The “Rustic” pottery tradition was among the first to emerge from the shadow of the teapot business, as these coarsely crafted pots were originally intended for local consumption only. The traditional shapes developed as various needs arose, ranging from tall jugs for water storage, to lower shapes for oil, to wider forms used for drying rice. Over time, these containers began to be re-purposed as planters, which eventually led to an entirely new industry in the area. As time passed, production techniques became more specialized, the aesthetic more refined, and a classic tradition of simple, gorgeous, handmade (and often enormous) pottery emerged.
A flower pot always starts with the clay. In this particular workshop, different clays from several local mines are blended together by experienced clay makers to produce a proprietary mix which offers the perfect combination of flexibility, durability and structural integrity necessary for these giant pieces. The mixed clay is then “wedged” or kneaded by apprentices, removing any last air bubbles, before being passed on to the pot craftsmen.
The wedged clay is combined into long snake-like rolls, which are then slightly flattened by hand.
These flat rolls are then attached to a previously prepared pot bottom, which includes an inch or two of the pot’s vertical walls. The clay is gradually coiled around the pot, continuously layering upon itself as the walls of the pot rise.
As the coil loops around the body of the pot, the craftsmen knead the the sections together by hand, progressing up the pot inch-by-inch.
After the pot has reached a certain height, the workers will begin the process of smoothing and shaping the walls of the pots – the smoothing is done with a series of small scrapers, while the shape is gently adjusted with wooden paddles and mallets.
The pots are then allowed to dry a bit to enhance their stability, after which the workers add another long coil to the top of the pot. This process repeats itself over the course of several days until the pot reaches its final height and form.
Eventually, the rim of the pot will be finished by a senior craftsman, and the pot will be allow to slowly, and thoroughly, dry for several days. This slow process is critical for large items, and ensures that structural cracks do not form in in the body of the pot.
Once the pots are “bone dry”, they are glazed in one of a handful of traditional, earthy glaze colors. Typically, these glazes are applied by hand in several layers, with an uneven application around the pot.
Once the gaze is dried, the pots are loaded into enormous brick ovens, called “kilns”, which bake the pots at temperatures approaching 2,200 degrees. Often generations-old, these multi-chambered kilns are heated with wood fires, which are carefully tended to precisely control the temperatures and flow of air within the firing chambers. This is critically important, as the final colors of each glaze depend on them being fired within specific temperature ranges.
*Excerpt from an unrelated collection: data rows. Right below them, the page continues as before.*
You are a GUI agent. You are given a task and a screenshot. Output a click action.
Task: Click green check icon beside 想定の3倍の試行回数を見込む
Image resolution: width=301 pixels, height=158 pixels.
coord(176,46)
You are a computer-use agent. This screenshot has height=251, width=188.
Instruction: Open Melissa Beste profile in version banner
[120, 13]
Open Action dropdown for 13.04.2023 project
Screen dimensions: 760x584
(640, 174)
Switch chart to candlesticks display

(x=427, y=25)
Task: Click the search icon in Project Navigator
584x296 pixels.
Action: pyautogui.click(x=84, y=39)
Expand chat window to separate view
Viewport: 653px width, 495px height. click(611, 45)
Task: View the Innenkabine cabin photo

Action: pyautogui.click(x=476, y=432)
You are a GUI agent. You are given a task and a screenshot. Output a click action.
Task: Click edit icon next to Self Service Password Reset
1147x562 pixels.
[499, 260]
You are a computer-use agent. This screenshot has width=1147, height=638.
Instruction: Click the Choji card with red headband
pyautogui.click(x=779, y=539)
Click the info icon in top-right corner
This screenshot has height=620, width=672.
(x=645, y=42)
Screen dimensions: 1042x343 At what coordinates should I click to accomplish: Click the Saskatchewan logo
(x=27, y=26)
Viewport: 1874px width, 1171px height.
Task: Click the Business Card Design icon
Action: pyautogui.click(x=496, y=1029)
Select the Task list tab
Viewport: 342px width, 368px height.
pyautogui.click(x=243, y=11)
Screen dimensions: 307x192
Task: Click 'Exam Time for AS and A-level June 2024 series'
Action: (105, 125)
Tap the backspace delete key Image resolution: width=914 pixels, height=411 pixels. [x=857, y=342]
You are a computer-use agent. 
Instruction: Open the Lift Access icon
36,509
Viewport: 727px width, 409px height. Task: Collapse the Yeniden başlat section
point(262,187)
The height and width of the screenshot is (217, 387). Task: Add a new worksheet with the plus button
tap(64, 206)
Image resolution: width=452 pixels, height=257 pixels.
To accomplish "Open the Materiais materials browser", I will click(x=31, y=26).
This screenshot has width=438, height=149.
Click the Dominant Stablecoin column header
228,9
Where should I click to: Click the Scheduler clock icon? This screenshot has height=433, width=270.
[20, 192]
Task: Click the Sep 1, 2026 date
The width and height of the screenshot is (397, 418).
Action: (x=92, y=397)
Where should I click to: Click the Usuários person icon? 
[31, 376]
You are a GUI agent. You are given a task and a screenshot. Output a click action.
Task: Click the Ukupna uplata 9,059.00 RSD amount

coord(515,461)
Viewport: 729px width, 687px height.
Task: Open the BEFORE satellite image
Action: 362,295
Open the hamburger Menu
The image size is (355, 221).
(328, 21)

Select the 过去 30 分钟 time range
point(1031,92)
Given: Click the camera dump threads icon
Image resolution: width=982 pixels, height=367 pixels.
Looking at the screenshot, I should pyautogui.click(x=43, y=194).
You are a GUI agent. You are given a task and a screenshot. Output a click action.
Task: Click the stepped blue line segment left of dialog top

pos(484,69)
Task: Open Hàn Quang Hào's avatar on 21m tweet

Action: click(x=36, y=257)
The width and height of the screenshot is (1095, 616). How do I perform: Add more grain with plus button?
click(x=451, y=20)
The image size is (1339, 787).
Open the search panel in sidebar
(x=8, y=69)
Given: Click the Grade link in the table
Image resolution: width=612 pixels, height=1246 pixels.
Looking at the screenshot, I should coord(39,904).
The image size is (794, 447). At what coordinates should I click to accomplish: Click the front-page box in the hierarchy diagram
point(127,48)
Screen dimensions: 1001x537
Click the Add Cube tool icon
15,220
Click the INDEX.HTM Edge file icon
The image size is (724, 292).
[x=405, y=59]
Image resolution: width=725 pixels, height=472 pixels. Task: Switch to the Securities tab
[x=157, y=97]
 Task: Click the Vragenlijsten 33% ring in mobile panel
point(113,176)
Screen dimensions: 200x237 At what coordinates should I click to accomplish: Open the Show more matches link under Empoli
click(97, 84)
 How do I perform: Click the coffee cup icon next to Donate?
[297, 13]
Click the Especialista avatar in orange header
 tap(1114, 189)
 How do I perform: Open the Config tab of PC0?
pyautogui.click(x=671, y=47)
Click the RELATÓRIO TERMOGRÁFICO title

Following a multi-day firing, the kilns are allowed to slowly cool for several more days before the door are opened. At this point, the colors of the glazes are revealed, as are the variations (drips, burn marks, hot spots, etc) that truly make each pot a unique work of art. These variations are thought to be part of the charm and beauty of these magnificent flower pots, and are not considered flaws.
These giant rustic planters are among the most durable that we sell, and are safe for year-round use in all climates, assuming that basic precautions are taken.